#### DOCUMENT TEXT
### Instantiate SparkContext

In [1]:
# Find path to PySpark.
import findspark
findspark.init()

# Import PySpark and initialize SparkContext object.
import pyspark
sc = pyspark.SparkContext()

### Reading in .txt to RDD

In [3]:
raw_hamlet = sc.textFile("hamlet.txt")
raw_hamlet.take(5)

['hamlet@0\t\tHAMLET',
 'hamlet@8',
 'hamlet@9',
 'hamlet@10\t\tDRAMATIS PERSONAE',
 'hamlet@29']

### Splitting on Delimiter into Columns

In [4]:
split_hamlet = raw_hamlet.map(lambda line: line.split('\t'))
split_hamlet.take(5)

[['hamlet@0', '', 'HAMLET'],
 ['hamlet@8'],
 ['hamlet@9'],
 ['hamlet@10', '', 'DRAMATIS PERSONAE'],
 ['hamlet@29']]

### flatMap()
* flatMap() is doesn't require an output for every single row in the RDD.
* The flatMap() method is useful whenever we want to generate a custom sequence of values from an RDD.
* function passed into flatMap need not always return a value

In [5]:
def hamlet_speaks(line):
    id = line[0]
    speaketh = False
    
    if "HAMLET" in line:
        speaketh = True
    
    if speaketh:
        # Function is not expected to return an output for each input, so use yield not return
        yield id,"hamlet speaketh!"

hamlet_spoken = split_hamlet.flatMap(lambda x: hamlet_speaks(x))
hamlet_spoken.take(10)

[('hamlet@0', 'hamlet speaketh!'),
 ('hamlet@75', 'hamlet speaketh!'),
 ('hamlet@1004', 'hamlet speaketh!'),
 ('hamlet@9144', 'hamlet speaketh!'),
 ('hamlet@12313', 'hamlet speaketh!'),
 ('hamlet@12434', 'hamlet speaketh!'),
 ('hamlet@12760', 'hamlet speaketh!'),
 ('hamlet@12858', 'hamlet speaketh!'),
 ('hamlet@14821', 'hamlet speaketh!'),
 ('hamlet@15261', 'hamlet speaketh!')]

### filter()
* function passed into filter __must__ always return a value either `True` or `False`

In [7]:
def filter_hamlet_speaks(line):
    if "HAMLET" in line:
        return True
    return False

hamlet_spoken_lines = split_hamlet.filter(lambda line: filter_hamlet_speaks(line))
########
» **EXERCISE TASKS**
(1) Decide whether each statement agrees with the PySpark notebook above: (a) The RDD is created from a file named "hamlet.txt"; (b) the function passed into filter may return no value; (c) each line is split on a comma. For each one, answer yes or no and quote the words from the notebook that settle it.
(2) Using the PySpark notebook above, explain in one to three sentences why the function hamlet_speaks uses yield instead of return.
(3) Carry on the PySpark notebook from the point where it stops.
#### DATA SUPPLIED
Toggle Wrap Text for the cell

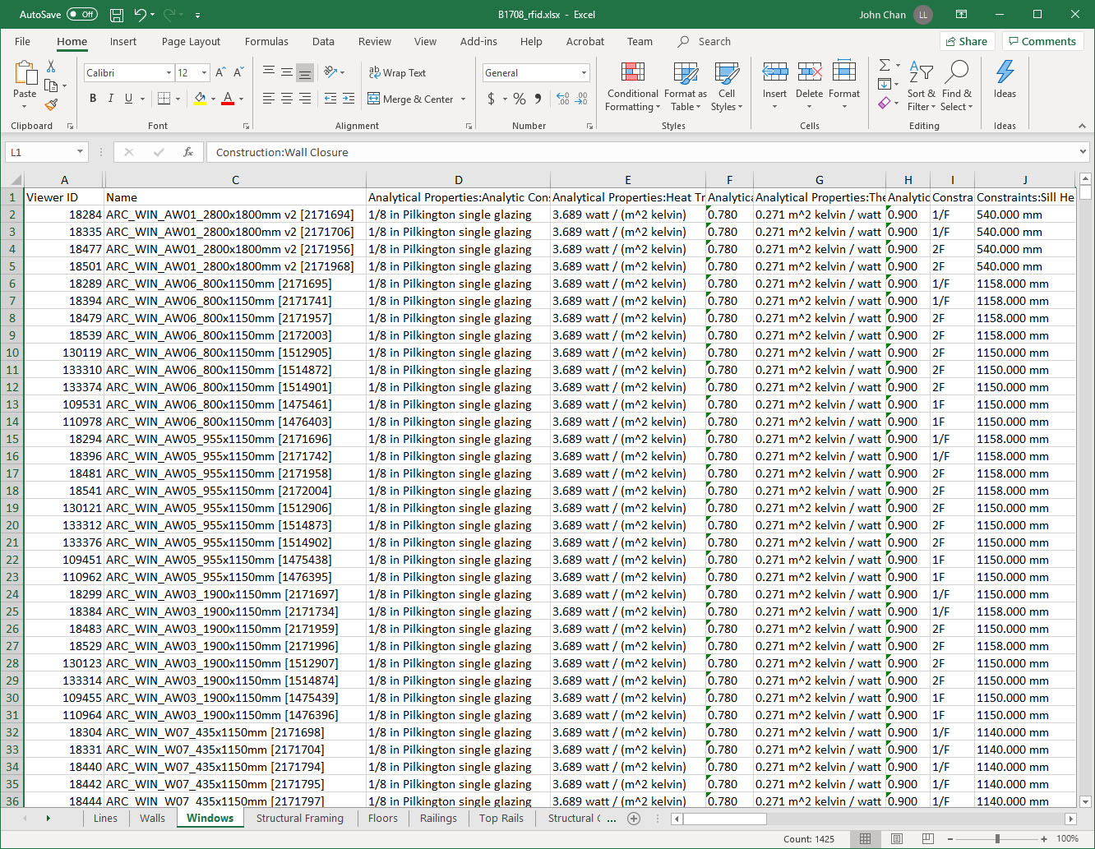point(398,73)
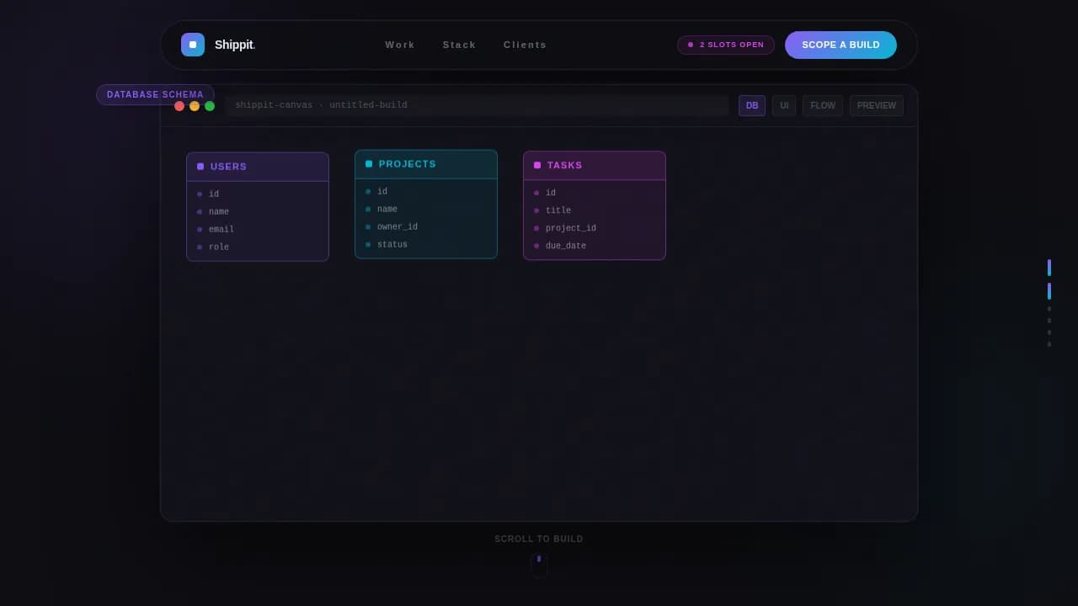The image size is (1078, 606).
Task: Click the Shippit logo icon
Action: pyautogui.click(x=193, y=45)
########
» **ANSWERS TO EACH TASK**
(1)
(a) Yes: "sc.textFile("hamlet.txt")"
(b) No: "function passed into filter __must__ always return a value either `True` or `False`"
(c) No: "line.split('\t')"

(2) The function is passed to flatMap(), which does not require an output for every row in the RDD. Because hamlet_speaks is not expected to return an output for each input line, it uses yield instead of return.

(3)
hamlet_spoken_lines.take(5)

[['hamlet@0', '', 'HAMLET'],
 ['hamlet@75', 'HAMLET', 'son to the late, and nephew to the present king.'],
 ['hamlet@1004', '', 'HAMLET'],
 ['hamlet@9144', '', 'HAMLET'],
 ['hamlet@12313',
  'HAMLET',
  '[Aside]  A little more than kin, and less than kind.']]

### count()

In [9]:
spoken_count = hamlet_spoken_lines.count()
print(spoken_count)

381


### collect()
* Get the entire RDD

In [10]:
spoken_all = hamlet_spoken_lines.collect()

In [12]:
type(spoken_all)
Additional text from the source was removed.